Excellent time management is essential for getting the best out of life without burning out or losing motivation.
We’ll break it down into four chunks: planning, execution, communication, and recharging. Today’s post starts us off with planning.
Prioritize planning
Humans are great at just winging it. Our short-term instincts are well suited to dealing with random problems as they pop up. Indeed, such problems can extract heroic levels of effort from us.
But in today’s world, working smart is substantially more important than working hard.
Those who do not invest the planning time needed for smart work run the risk of getting little or nothing out of their efforts. And that’s no fun whatsoever.
In my experience, dedicating 10-20% of your productive time to planning is the sweet spot.
In other words, for a standard 40 hour workweek, 4-8 hours should be spent deciding what to do instead of actually doing stuff. It sounds like a lot, but this investment will pay for itself many times over.
Schedule planning time
The three key planning events discussed last week should be regulars in any productive schedule:
- Daily plan. Integrated tightly in a good morning routine and updated throughout the day.
- Monthly plan. An hour or two at the end of each month.
- Life plan. Whenever you receive some divine inspiration regarding your purpose.
Planning complex tasks
The scheduled planning sessions mentioned above are vital, but they actually take up quite little time – maybe 1-2 hours per week.
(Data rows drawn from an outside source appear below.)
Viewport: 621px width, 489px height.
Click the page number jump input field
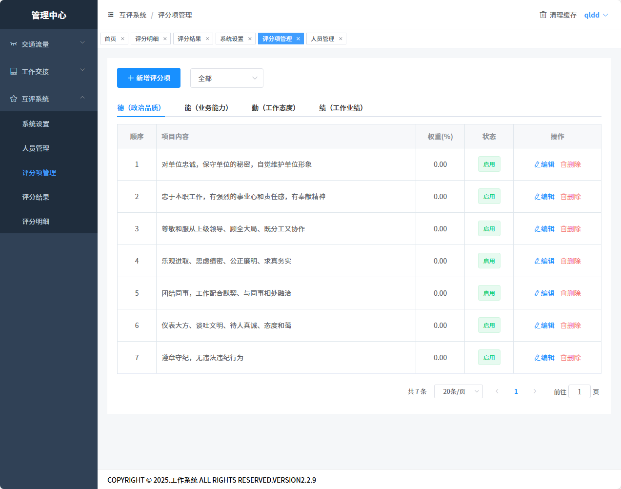point(580,391)
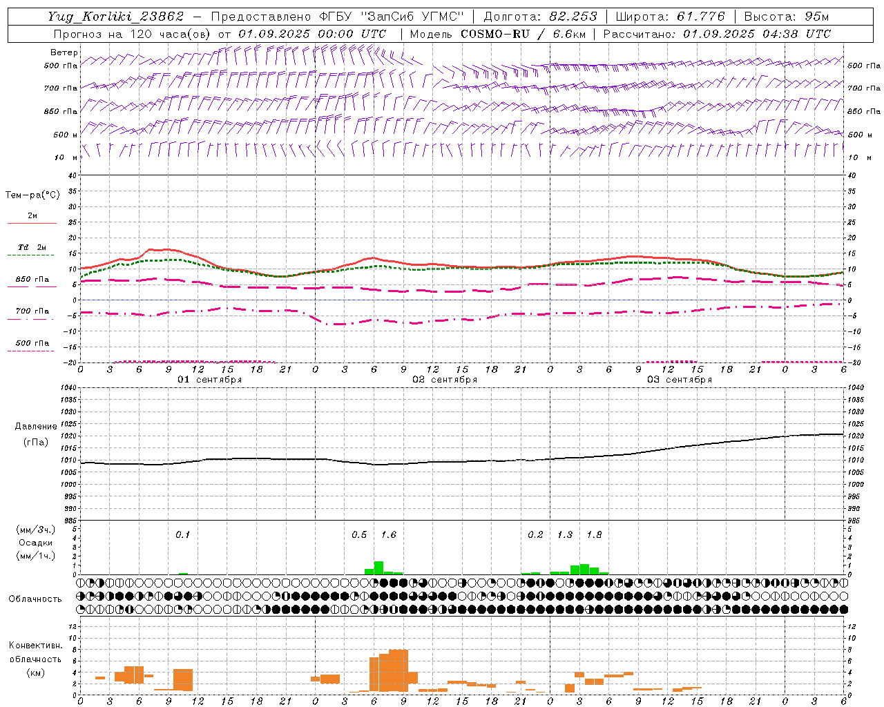The image size is (884, 707).
Task: Click the Ветер wind section label
Action: click(x=64, y=52)
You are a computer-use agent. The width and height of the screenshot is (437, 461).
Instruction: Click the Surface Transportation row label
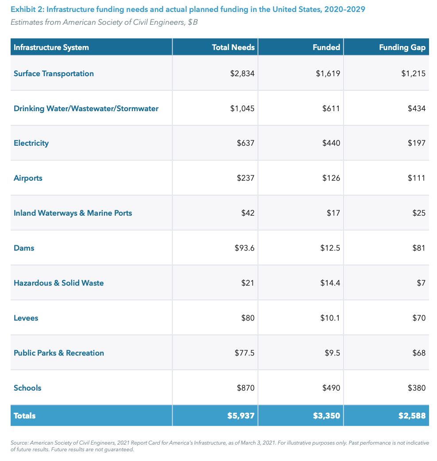[54, 73]
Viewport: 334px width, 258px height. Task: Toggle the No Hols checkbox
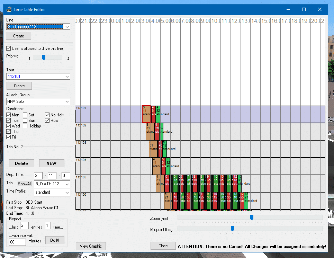(x=47, y=115)
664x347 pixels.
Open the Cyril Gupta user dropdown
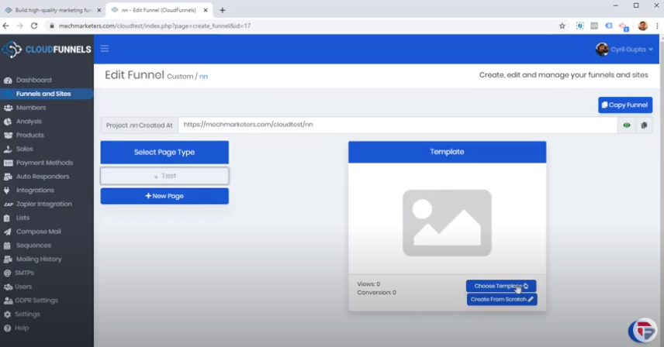(624, 49)
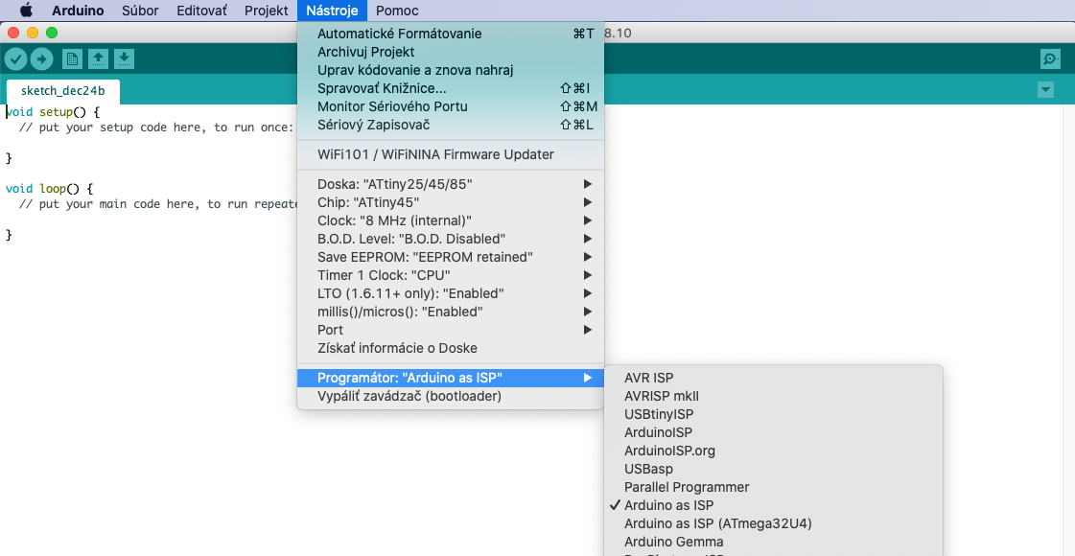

Most planning time will actually happen before starting a new and reasonably complex task.
Any task that requires a bit of brainpower and needs more than a day to complete can benefit from planning. The greater the complexity and time commitment, the greater the value of planning.
Here are a few general guidelines:
- Always plan on (digital) paper. If a smart idea pops into your head while you’re away from your PC, note it down on your phone checklist and transfer it to paper later.
- Be lazy and do proper research in the planning phase (it will save you a lot of work). Learn from the experience of others and make sure you have access to the best tools.
- Have a written record for any team planning. (Well organized) email works nicely for this, but you can also have a shared planning space in various cloud-based solutions.
A great investment
Planning is an awesome investment. You don’t make any progress while planning, but it will greatly accelerate your progress and enhance you work satisfaction in the execution phase.